### WHAT TO WORK ON
(a) Say whether each statement below agrees with the grease control regulation that follows the listing. Answer yes or no for each, quoting the deciding words of the regulation.
(i) The chapter's provisions apply to all food service facilities that use the sewer system.
(ii) Food service facilities already operating when the chapter takes effect must install a new grease trap or grease interceptor in every case.
(iii) One objective of the chapter is to set fees that reimburse the Authority for costs arising from the program.
(b) In the grease control regulation that follows the listing, which chapter sets the installation requirements for grease traps and grease interceptors?
(c) Write the next part of the grease control regulation that follows the listing, starting after its last sentence.

This chapter establishes uniform maintenance and monitoring requirements for controlling the discharge of grease from food service facilities discharging into the Authority's sewer system. The objectives of this chapter are as follows:
(1) 
To prevent the introduction of excessive amounts of grease into the Authority's sewer system.
(2) 
To prevent clogging or blocking of the Authority's sewer lines due to grease build-up causing backup and flooding of streets, residences and commercial buildings, or any other discharge of wastewater into the environment.
(3) 
To implement a procedure to recover the costs incurred by the Authority in cleaning and maintaining sewer lines and disposing of grease blockages.
(4) 
To implement a procedure to recover costs for any liability incurred by the Authority for damage caused by grease blockages resulting in the flooding of streets, residences or commercial buildings or any other discharge of wastewater into the environment.
(5) 
To establish fees for the reimbursement of costs incurred by the Authority resulting from the program established herein.
(6) 
To establish enforcement procedures for violations of any part or requirement of this chapter.
B. 
The provisions of this chapter shall apply to all food service facilities that are users of the sewer system.
A. 
All food service facilities are required to have a grease trap or grease interceptor properly installed in accordance with any and all applicable requirements of Chapter 125, Sewer Construction.
(1) 
New food service facilities. Food service facilities which are constructed, or existing commercial establishments which are expanded or renovated to include a food service facility, including food service facilities that did not previously exist, shall be required to install grease interceptor(s) or grease trap(s) according to the requirements of Chapter 125, Sewer Construction, and to operate and maintain the grease trap(s) and/or grease interceptor(s) according to the requirements contained in this chapter.
(2) 
Existing food service facilities grandfathered in some circumstances.
(a) 
As of the date this chapter becomes effective, food service facilities currently in operation shall be permitted to operate and maintain existing grease interceptors or grease traps, provided their grease interceptors or grease traps are sized correctly and are in effective operating condition. Furthermore, such food service facilities shall not be required to install a grease trap or grease interceptor, unless the food service facility is found to be noncompliant with limitations on oil and grease contained in Chapter 60 of these Rules and Regulations.

### GIVEN ENTRIES

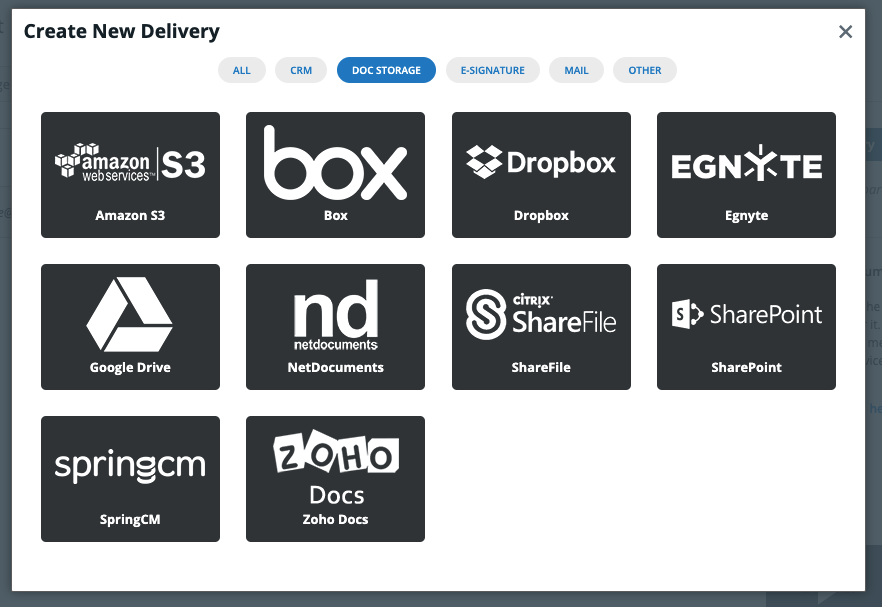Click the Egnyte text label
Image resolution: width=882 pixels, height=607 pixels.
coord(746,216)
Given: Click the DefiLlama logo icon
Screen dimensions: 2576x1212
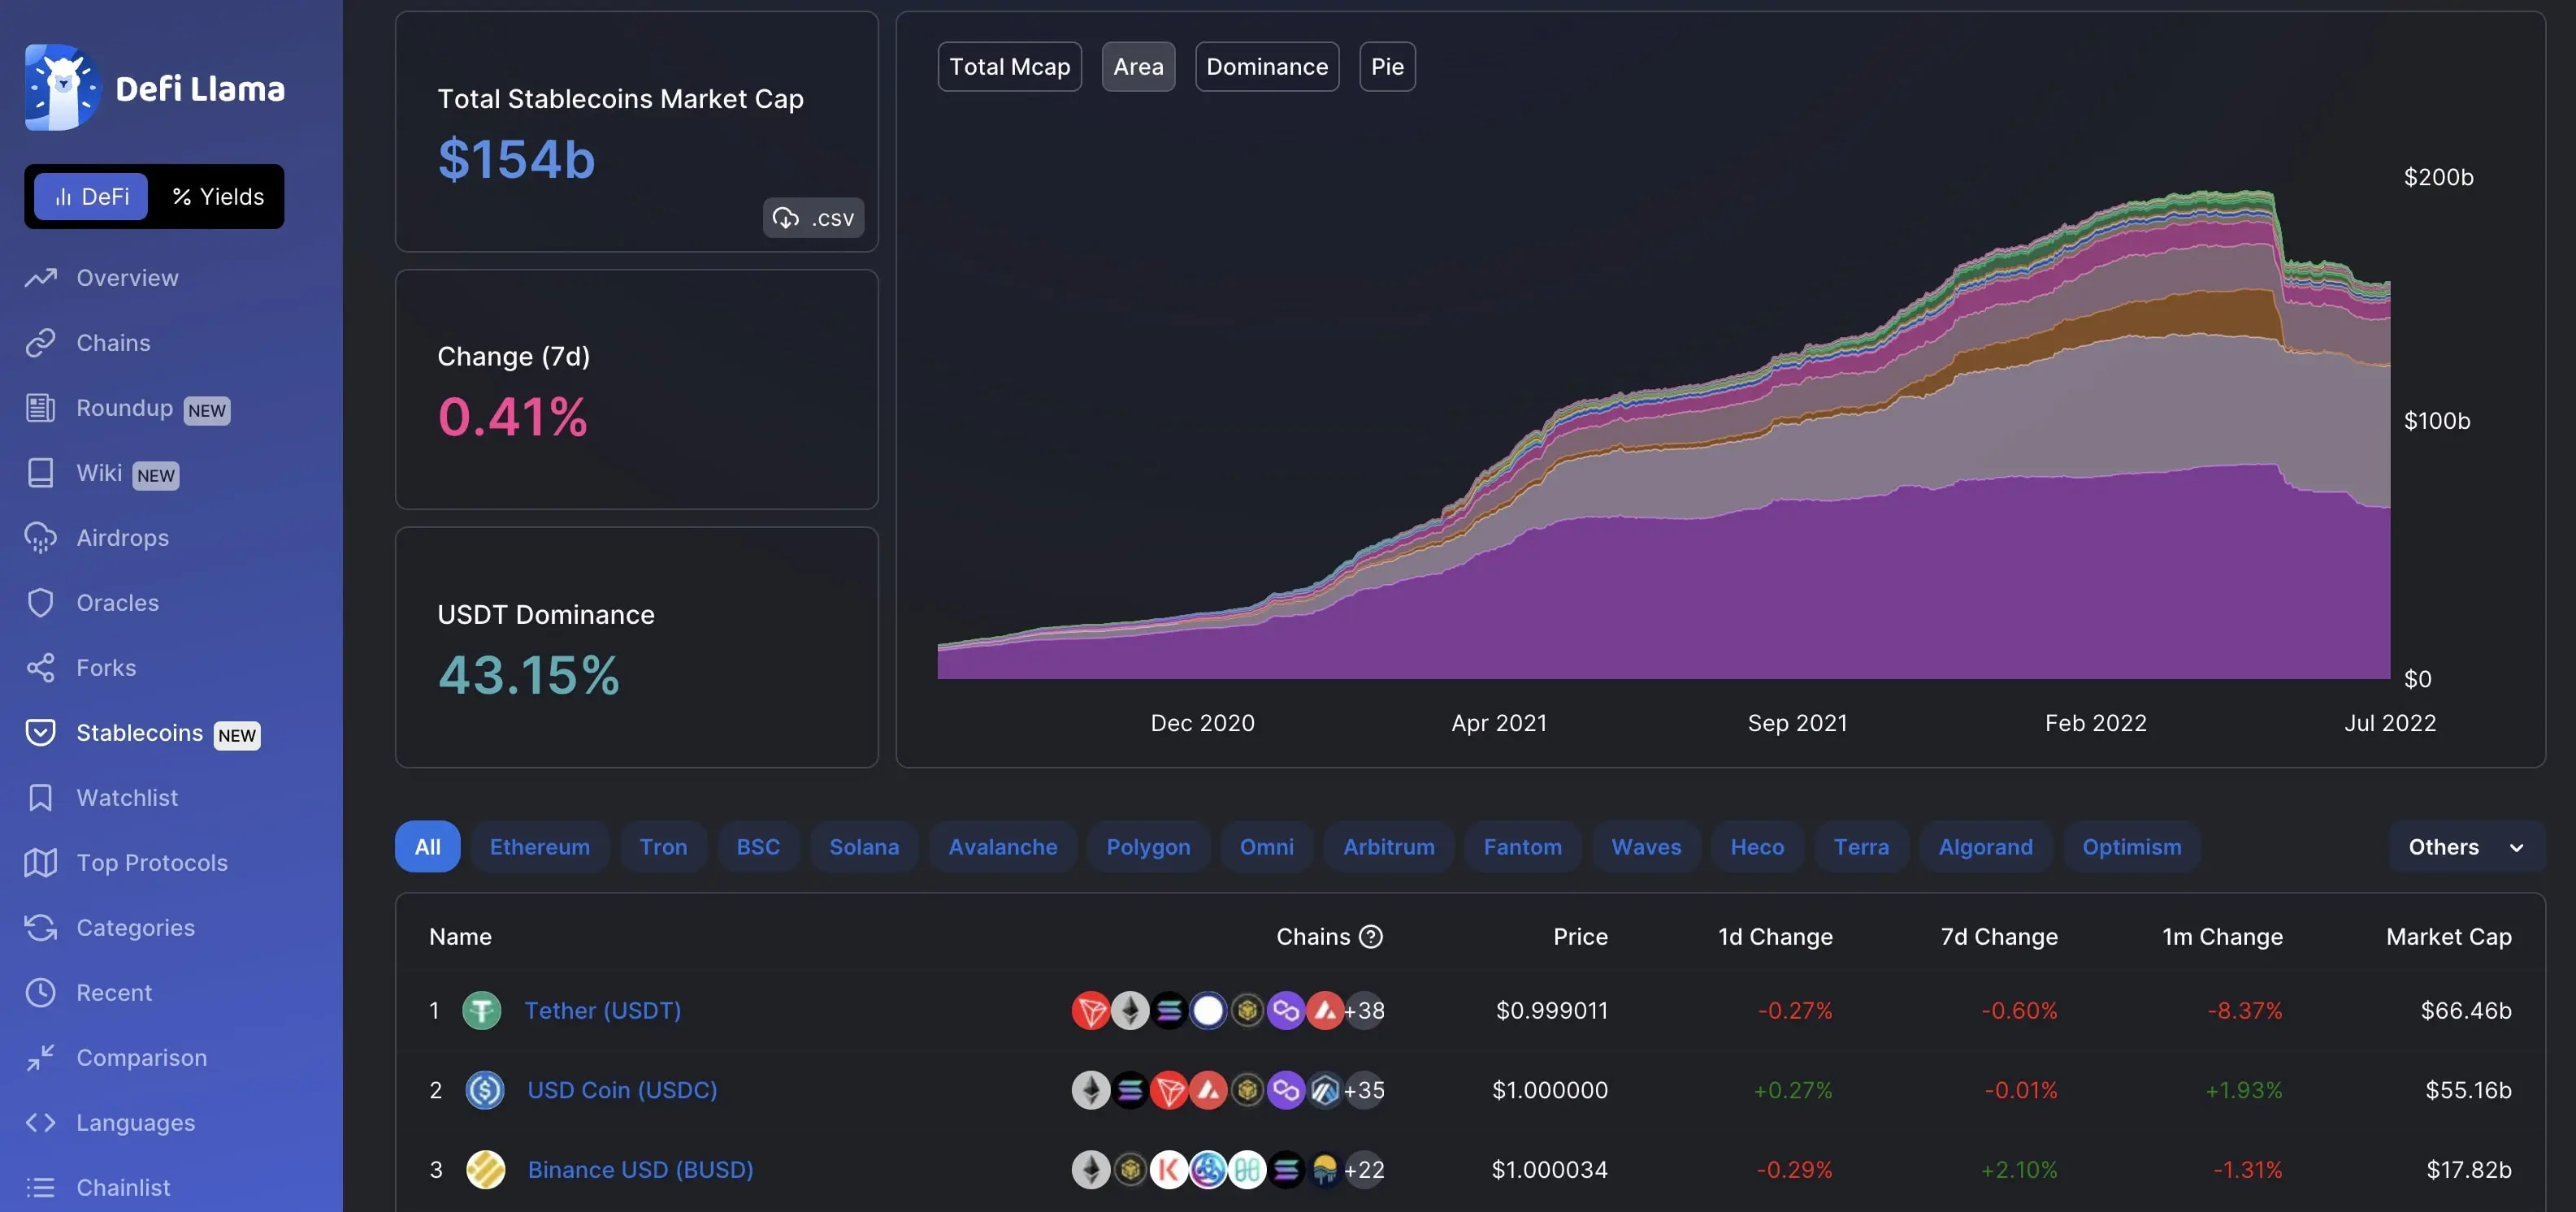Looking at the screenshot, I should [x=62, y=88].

### SET OF ANSWERS
(a)
(i) Yes: "The provisions of this chapter shall apply to all food service facilities that are users of the sewer system."
(ii) No: "such food service facilities shall not be required to install a grease trap or grease interceptor, unless the food service facility is found to be noncompliant with limitations on oil and grease contained in Chapter 60 of these Rules and Regulations."
(iii) Yes: "To establish fees for the reimbursement of costs incurred by the Authority resulting from the program established herein."

(b) Chapter 125, Sewer Construction.

(c)
(b) 
The Authority may require any existing food service facility to install a new grease interceptor(s) or grease trap(s) that complies with the requirements of Chapter 125, Sewer Construction, or to modify or repair any noncompliant plumbing or existing grease interceptor(s) or grease trap(s) within 30 days of written notification by the Authority when any one or more of the following conditions exist:
[1] 
The food service facility is found to be contributing oils and grease in quantities which, in the sole discretion of the Authority, are sufficient to cause line stoppages or necessitate increased maintenance on the sewer system.
[2] 
The food service facility has an irreparable, defective, or undersized grease interceptor or grease trap.
[3] 
Remodeling of the food preparation or kitchen waste plumbing system is performed.
[4] 
The food service facility is sold or undergoes a change of ownership.
B. 
Plumbing connections. Grease interceptors and grease traps shall be installed in accordance with Chapter 125, Sewer Construction. Sewage shall not be introduced into the grease interceptor or grease trap under any circumstances.
C. 
Grease traps. Grease traps shall be installed in accordance with Chapter 125, Sewer Construction. Each food service facility shall operate and maintain its grease traps in accordance with the following criteria:
(1) 
Examination, cleaning and maintenance. Each food service facility shall be solely responsible for the cost of grease trap installation, examination, cleaning, and maintenance. Each food service facility shall contract with a grease hauler for cleaning services or it may develop a written protocol and perform its own grease trap cleaning and maintenance procedures. Cleaning and maintenance must be performed when the total volume of captured grease and solid material displaces more than 25% of the total volume of the grease trap. Each food service facility shall determine the frequency at which its grease trap shall be cleaned, but all grease traps shall be opened, examined, cleaned, and maintained at a minimum of once every 30 days.
[Amended 10-22-2015 by Res. No. 15-10-003]
(2)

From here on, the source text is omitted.